* [What needs to be done] Exact copy, pictures excluded: please retype every record below.

* [Provided data]
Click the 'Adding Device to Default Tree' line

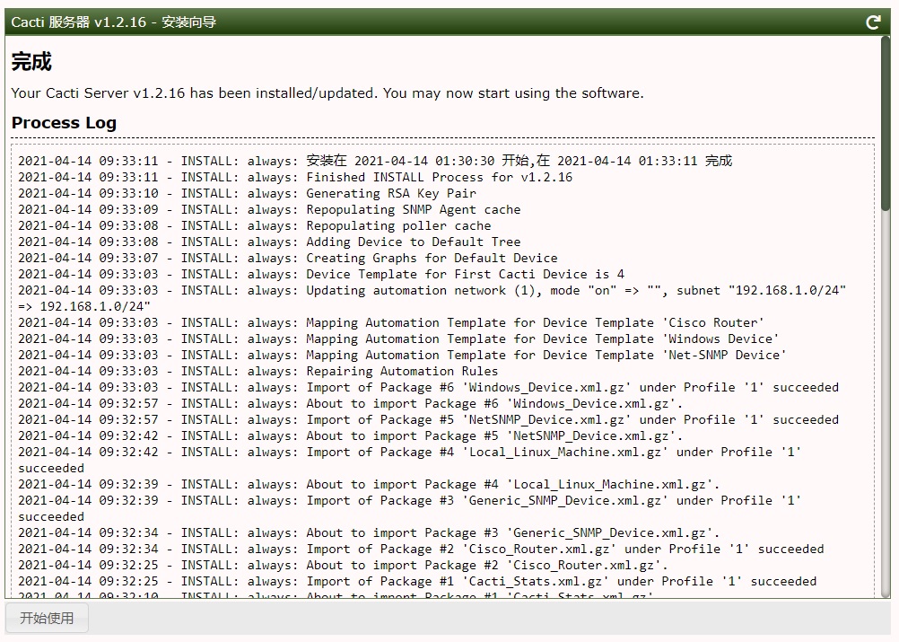[x=413, y=242]
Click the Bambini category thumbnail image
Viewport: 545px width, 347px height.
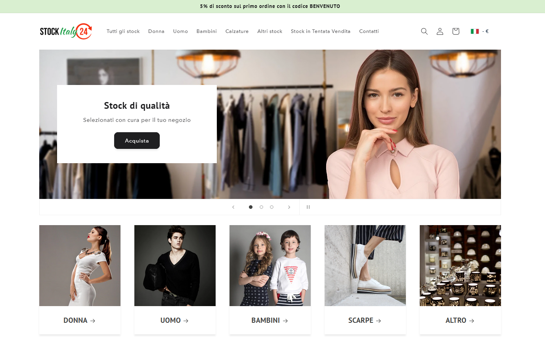click(270, 266)
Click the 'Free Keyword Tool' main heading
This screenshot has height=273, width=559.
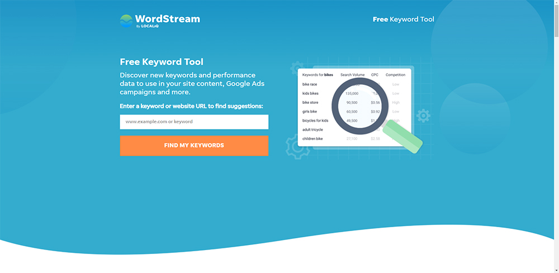pos(162,62)
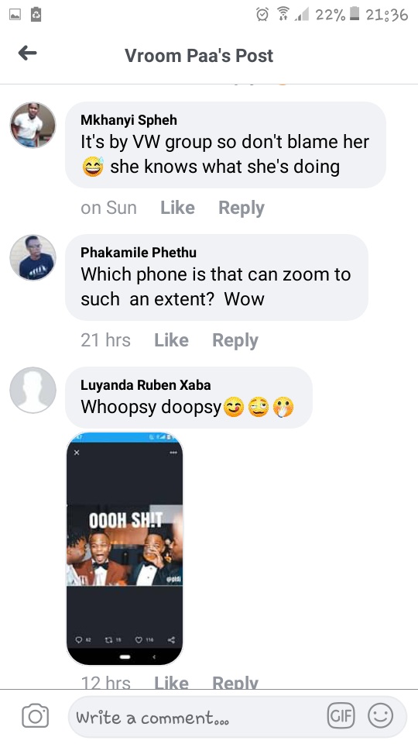This screenshot has height=744, width=418.
Task: Open camera icon beside comment box
Action: point(36,715)
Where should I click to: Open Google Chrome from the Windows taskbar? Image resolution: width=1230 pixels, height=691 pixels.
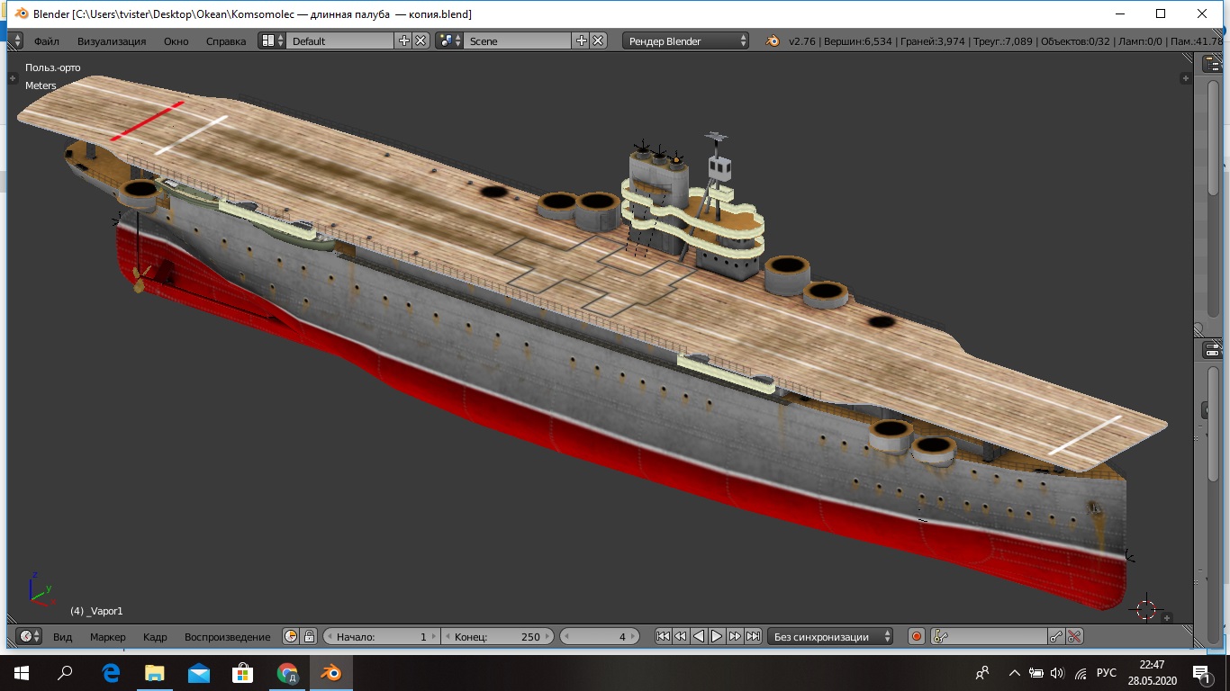pos(287,673)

* [Solution below]
Click the 'Adding Device to Default Tree' line

[x=413, y=242]
Click the Bambini category thumbnail image
Viewport: 545px width, 347px height.
click(270, 266)
Click the 'Free Keyword Tool' main heading
This screenshot has height=273, width=559.
pos(162,62)
This screenshot has height=744, width=418.
Task: Open camera icon beside comment box
Action: point(36,715)
Where should I click to: Open Google Chrome from the Windows taskbar? Image resolution: width=1230 pixels, height=691 pixels.
pos(287,673)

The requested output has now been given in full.